= 任务要求 =
(A) 用两句话概括回文数题解的内容。
(B) 在回文数题解的第二种解法中，存放逆转数的变量 reverse 声明成了什么类型？
(C) 从回文数题解的最后一行往下接着写。

= 页面正文 =
= = =

• 6 Palindrome Number


    Determine whether an integer is a palindrome. An integer is a palindrome when it reads the same backward as forward.

    Example 1:

     Input: 121
     Output: true
    

    Example 2:

     Input: -121
     Output: false
     Explanation: From left to right, it reads -121. From right to left, it becomes 121-. Therefore it is not a palindrome.
    

    Example 3:

     Input: 10
     Output: false
     Explanation: Reads 01 from right to left. Therefore it is not a palindrome.
    

    这次找了个简单题目找找自信:)不过我发现我还是太年轻了,程序仅仅可以运行是完全不够的。贴一下第一次代码,还是比较丑陋的,运行速度也比较慢(39%):

    class Solution {
    public:
        bool isPalindrome(int x) {
            
            if(x<0) return false;
            if(x==0) return true;
            
            vector<int> s;
            
            while(x>0)
            {
                int res =x%10;
                x=x/10;
                s.push_back(res);
            }
            
            
            
            bool isPalindrome = true;
            for(int i=0;i<s.size()/2;i++)
            {
                //int start = i;
                int end   = s.size() - i - 1;
                
                if(s[i] != s[end])
                {
                    isPalindrome = false;
                    break;
                }
            }
            
            return isPalindrome;
            
        }
    };
    

    后来忽然回想起来如果逆转数与原数相等应该也可以,但是忘了数值越界这个大坑,作弊式的用了long long int,然而也并没有多快(56%)

    class Solution {
    public:
        bool isPalindrome(int x) {
            
            if(x<0) return false;
            if(x==0) return true;
            
            long long int reverse = 0;
            int temp = x;
            while(temp>0)

= = =

= 给定数据 =

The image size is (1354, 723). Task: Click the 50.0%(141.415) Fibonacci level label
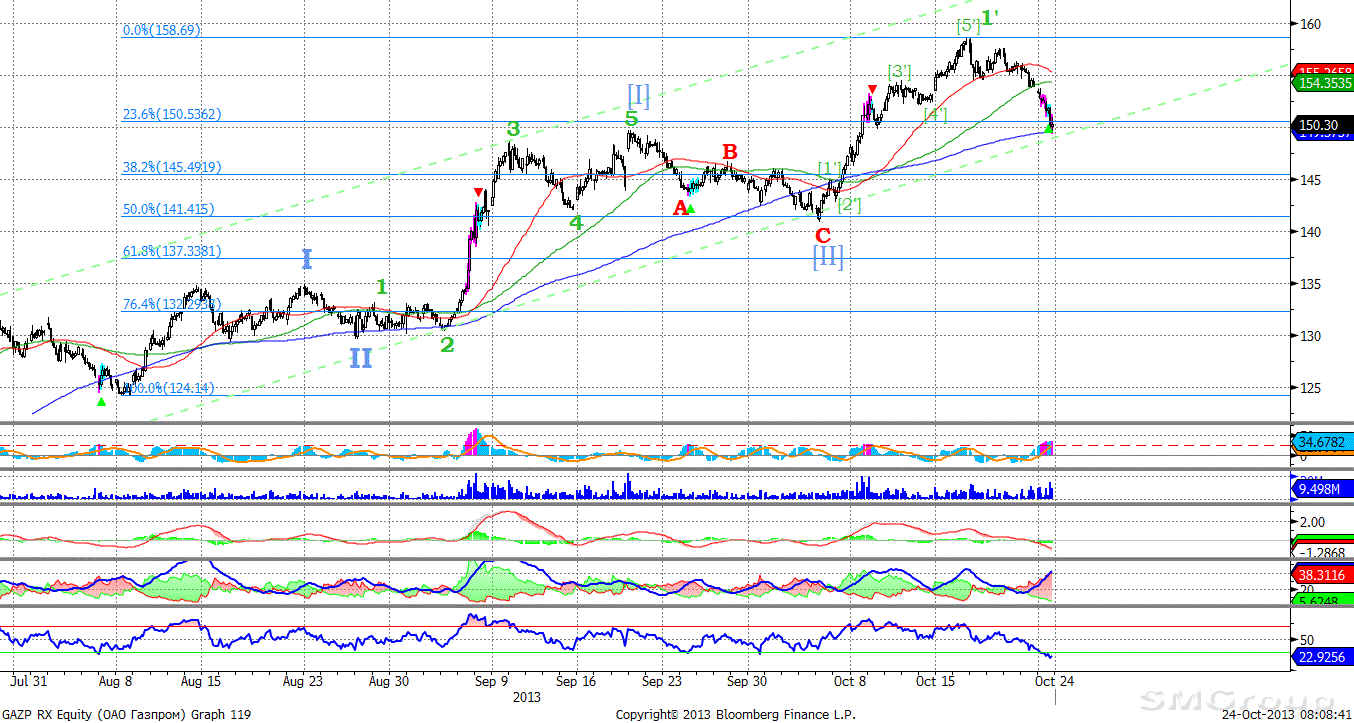(168, 210)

= = =

= 逐项结果 =
(A) 题目要求判断一个整数正读和反读是否相同，并举例说明 121 是回文数，-121 和 10 则不是。作者先给出一版用 vector 存放各位数字、再首尾逐位比较的解法，运行速度为 39%；后来改为比较逆转数与原数，并用 long long int 避开数值越界，速度也只提升到 56%。

(B) long long int

(C)
            {
                int res = temp%10;
                reverse = 10*reverse  + res;
                temp=temp/10;
            }
            cout<<reverse;
            bool isPalindrome = (reverse == x)? true:false;
            
            return isPalindrome;
            
        }
    };
    

    又参照了大神的deque法:),但是速度也只是56%左右,不过思路比较新奇和谐

    class Solution {
    public:
         bool isPalindrome(int x) {
             if (x < 0)
                 return false;
             
             deque <int> dq;
            
             while (x > 0)
             {
                 dq.push_back(x % 10);
                 x /= 10;
             }
            
             while (!dq.empty())
             {
                 if (dq.front() != dq.back())
                     return false;
                 dq.pop_front();
                 if (dq.size() <= 1)
                     return true;
                 dq.pop_back();
                 if (dq.size() <= 1)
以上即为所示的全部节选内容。